In a statement released today, Metro CEO Phil Washington changed his agency's stance on its proposed $6 billion 710 Freeway widening project. After the federal Environmental Protection Agency and the head of Caltrans came out against the project, Washington committed Metro to bringing stakeholders together to reimagine the principles of the 710 project.
Metro has long asserted that adding two more general purpose lanes to the 710 will "improve air quality and public health," while at the same time asserting that Metro doesn't need to quantify the project's air quality impacts. The current version of the project would also displace more than a hundred homes and businesses along the corridor.
For the past several years, Metro and Caltrans had pressed to exempt the 710 project from mandatory Clean Air Act studies, called hot spot conformity analyses. Metro had insisted that, based on a somewhat loosely defined Clean Truck Program tacked on to the project, expanding the 710 would clean the air, so the expansion was not a "Project of Air Quality Concern."
If Metro were to do the full conformity analysis, and the project could not show that it somehow results in cleaner air, then the Clean Air Act would prohibit Metro from expanding the freeway.
Today, Washington acknowledged "the oftentimes disruptive harms created by major highway construction" and the need to "address issues like congestion and air quality and how investments are made." Below is Washington's full statement, emailed by Metro communications in response to Streetsblog's request for an update on the agency's position on the 710:
Metro hopes to bring all stakeholders together, in an open minded fashion, to explore and create a set of principles that address the oftentimes disruptive harms created by major highway construction in both this region and in this country. We want to reframe the conversation to set a clear path where established principles that are agreed to by all stakeholders, including communities along the corridors, are reimagined to address issues like congestion and air quality and how highway investments are made.
The statement is less committal than it could be, but the planned reimagining (long urged by community groups) nonetheless appears to represent a significant shift from Metro's earlier headlong push to just widen the freeway.
That push for 710 freeway expansion is seen in documents recently obtained by Streetsblog:
- A September 18, 2019 letter from Caltrans and Metro to EPA, responding to EPA's request for a written commitment to implementing the Clean Truck Program, stated that "Caltrans and Metro do not believe a written commitment... is required or appropriate" and even that a written commitment "could have the contrary effect of increasing emissions." But Metro and Caltrans also claimed that, because there would be a Clean Truck Program, "this project qualifies as Not a Project of Air Quality Concern."
- An October 29, 2019, Caltrans/Metro letter restated nearly identical assertions.

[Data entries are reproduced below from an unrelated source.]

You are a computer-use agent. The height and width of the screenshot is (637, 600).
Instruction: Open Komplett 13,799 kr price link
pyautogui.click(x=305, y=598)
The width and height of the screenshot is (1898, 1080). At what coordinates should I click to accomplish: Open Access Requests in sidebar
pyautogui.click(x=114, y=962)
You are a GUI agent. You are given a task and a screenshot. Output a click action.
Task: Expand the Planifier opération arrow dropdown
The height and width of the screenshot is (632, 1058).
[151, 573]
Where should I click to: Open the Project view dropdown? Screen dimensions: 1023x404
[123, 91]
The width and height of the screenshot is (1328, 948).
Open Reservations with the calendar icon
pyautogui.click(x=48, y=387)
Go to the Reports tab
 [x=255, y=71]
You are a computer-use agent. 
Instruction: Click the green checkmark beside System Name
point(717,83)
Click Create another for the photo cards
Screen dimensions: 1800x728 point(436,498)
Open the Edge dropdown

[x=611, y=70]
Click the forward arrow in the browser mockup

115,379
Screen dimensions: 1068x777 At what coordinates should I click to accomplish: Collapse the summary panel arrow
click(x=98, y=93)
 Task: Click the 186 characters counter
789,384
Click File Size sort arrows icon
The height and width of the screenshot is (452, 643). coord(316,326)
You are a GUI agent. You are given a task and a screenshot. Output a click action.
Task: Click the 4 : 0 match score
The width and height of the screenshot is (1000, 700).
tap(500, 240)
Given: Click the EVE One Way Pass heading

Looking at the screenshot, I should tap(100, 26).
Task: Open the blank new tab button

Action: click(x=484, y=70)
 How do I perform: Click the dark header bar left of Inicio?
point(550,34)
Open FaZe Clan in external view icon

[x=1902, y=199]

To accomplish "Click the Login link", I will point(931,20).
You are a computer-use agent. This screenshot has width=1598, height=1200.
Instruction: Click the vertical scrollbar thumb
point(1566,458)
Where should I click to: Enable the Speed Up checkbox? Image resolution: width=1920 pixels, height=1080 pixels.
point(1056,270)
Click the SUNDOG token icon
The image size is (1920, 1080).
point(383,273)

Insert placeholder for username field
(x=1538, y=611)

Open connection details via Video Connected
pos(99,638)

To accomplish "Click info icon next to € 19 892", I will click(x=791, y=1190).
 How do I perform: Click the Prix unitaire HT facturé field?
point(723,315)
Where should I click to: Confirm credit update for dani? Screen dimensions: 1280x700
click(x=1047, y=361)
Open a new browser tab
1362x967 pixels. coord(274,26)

- A March 3, 2020, EPA response stated, "We do not have enough information for EPA to determine whether or not the [truck] program would effectively reduce the increase in diesel vehicles and thus result in the project not needing a hot-spot analysis. Therefore, we are unable to concur that the I-710 corridor transportation project is not a project of air quality concern..."
- In a June 4, 2020, document, including a 141-page description of the Clean Truck Program, Metro responded to EPA questions, asserting that aspects of the truck program "demonstrate that the Project was Not a Project of Air Quality Concern."
- In a July 27, 2020, document Metro further responded to truck program questions, making long-winded comments that commit Metro to little or nothing. For example, where EPA asked for specific percentages of zero-emission ("ZE" as opposed to near-zero "NZE") trucks, Metro stated: "The I-710 Clean Truck Program will seek to deliver as many ZE/NZE trucks to the I-710 Corridor as soon as feasible" and "a fixed percentage of ZE trucks (or any percentage of ZE trucks) is not necessary for the Program." Metro then concluded that "increasing the number of ZE trucks in the I-710 Corridor will continue to remain an important goal."
- On November 20, 2020, EPA senior leadership met with Caltrans, Metro, and the Federal Highway Administration and shared the details of concerns, which were later outlined in their March 2021 letter. That letter stated that a "hot-spot analysis is necessary" and further critiqued the proposed truck program.
- On January 19, 2021, Metro hosted a community update meeting (video, presentation) for the 710 project. Metro Highway Program Deputy Executive Officer Ernesto Chavez stated (starting minute 23) that the truck program would "essentially offset any new potential emissions - diesel emissions - in the corridor" and that "because it is a new approach... it takes a lot for federal agencies to agree." "There's no opposition to the [truck] program itself, it's just assurances and commitments that moving forward this is going to work the way it's intended to work," Chavez continued. "We're going to do whatever it takes to get that approved." Chavez anticipated that Caltrans would approve the project's environmental documents for release this Spring - and that the Metro board would approve the environmental studies this Fall.
Tomorrow, the Metro board Finance Committee is scheduled to discuss and vote on Metro's FY22 budget, which is expected to be approved by the full board next week. The proposed FY22 budget still includes $15.3 million for this 710 Freeway project and "early action items" (on top of the more than $140 million that Metro has already spent on it.) Even after Metro's federal and state partners have pulled away from the project, Metro continues to propose spending millions on it.